**提供文章:**
4インチのiPhoneを使っている限りは、より高性能なカメラや、高速に動作するプロセッサ、Apple Payといった、「最新のiPhoneの機能」にはアクセスできないのが現状。そこでアップルは最新の技術を導入した「高性能な4インチサイズのiPhone」を登場させることで、取りこぼしていたニーズに応えようとしているのだ。

前述のDaryanani氏によると、新しい4インチのiPhoneによって、年間1000万台から1500万台が、新たに積み増されると試算している。これは確実にアップルのiPhone販売台数の成長に貢献するだろう。

季節変動を埋める可能性

2つめのテコ入れが「激しすぎる季節変動を緩やかにする」というものだ。

アップルの四半期ごとの決算をみると、あらゆる製品カテゴリで、10-12月期に当たる第1四半期決算に最も多くの売り上げと利益が計上されてきた。感謝祭からクリスマスにかけてのホリデーシーズンが含まれ、消費者の購買が活発になる点、そして、例年9月末に発売される新型iPhoneの需要が、こうした数字を作ってきた。

**指示:** 4インチiPhoneとアップルの販売戦略に関する文章について、最後の文に続く内容を書いてください。 一覧の情報を参照する必要はありません。

**提供情報:**
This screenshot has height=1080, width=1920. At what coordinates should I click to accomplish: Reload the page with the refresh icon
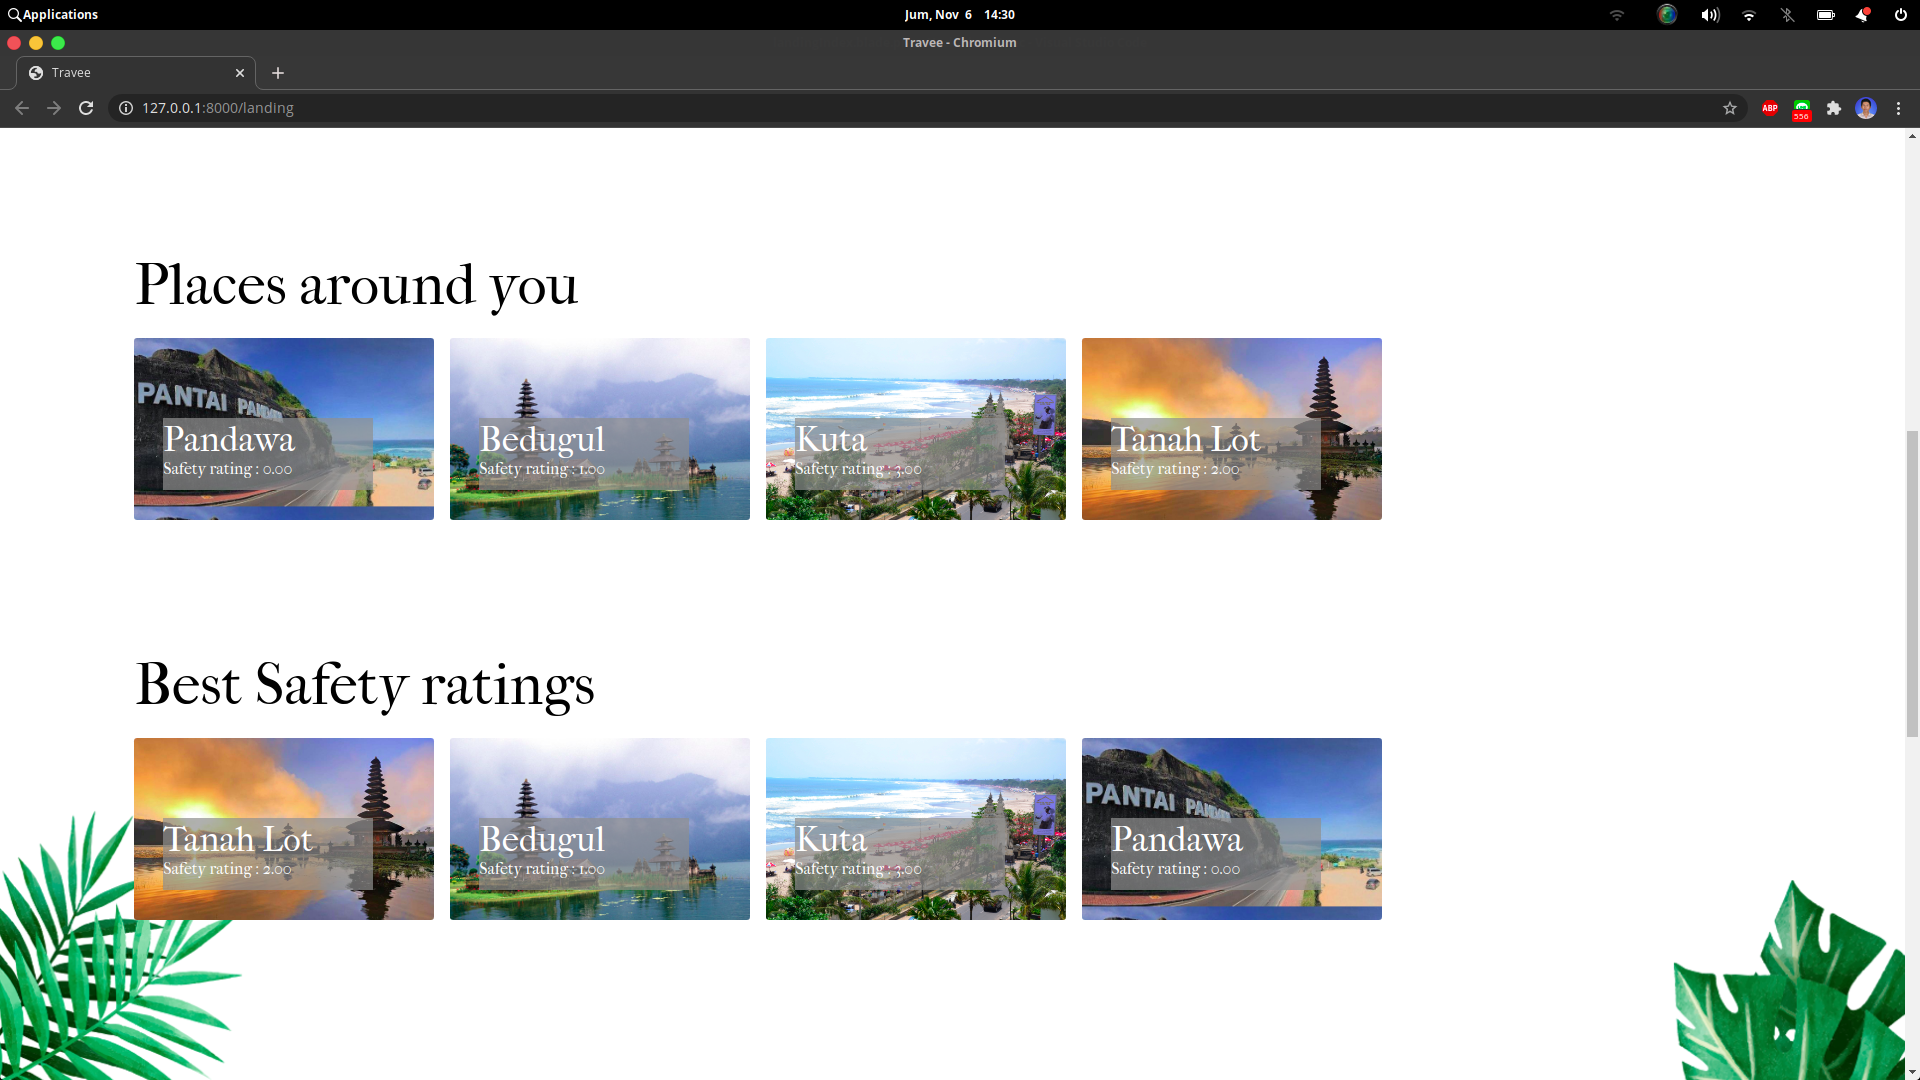click(86, 108)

**回答:**
アップルはこれまでも、3月(iPad等発表)、6月(世界開発者会議での製品発表)、9月(iPhone新製品の発表)というタイミングで、メディア向けの発表イベントを開催しており、Macやソフトウェアは随時新製品へのアップデートが行われてきた。

しかしiPhoneの販売が主力となっているアップルは、9月の発表とこれに続く第1四半期に需要が集中してしまうことで、iPhoneの生産体制を整えていく上でもリスクが大きくなっているのではないだろうか。

小型ながら、3月にもiPhoneの発売を計画することは、こうした「9月集中」の体制を変化させることにつながるのではないか、と考えられる。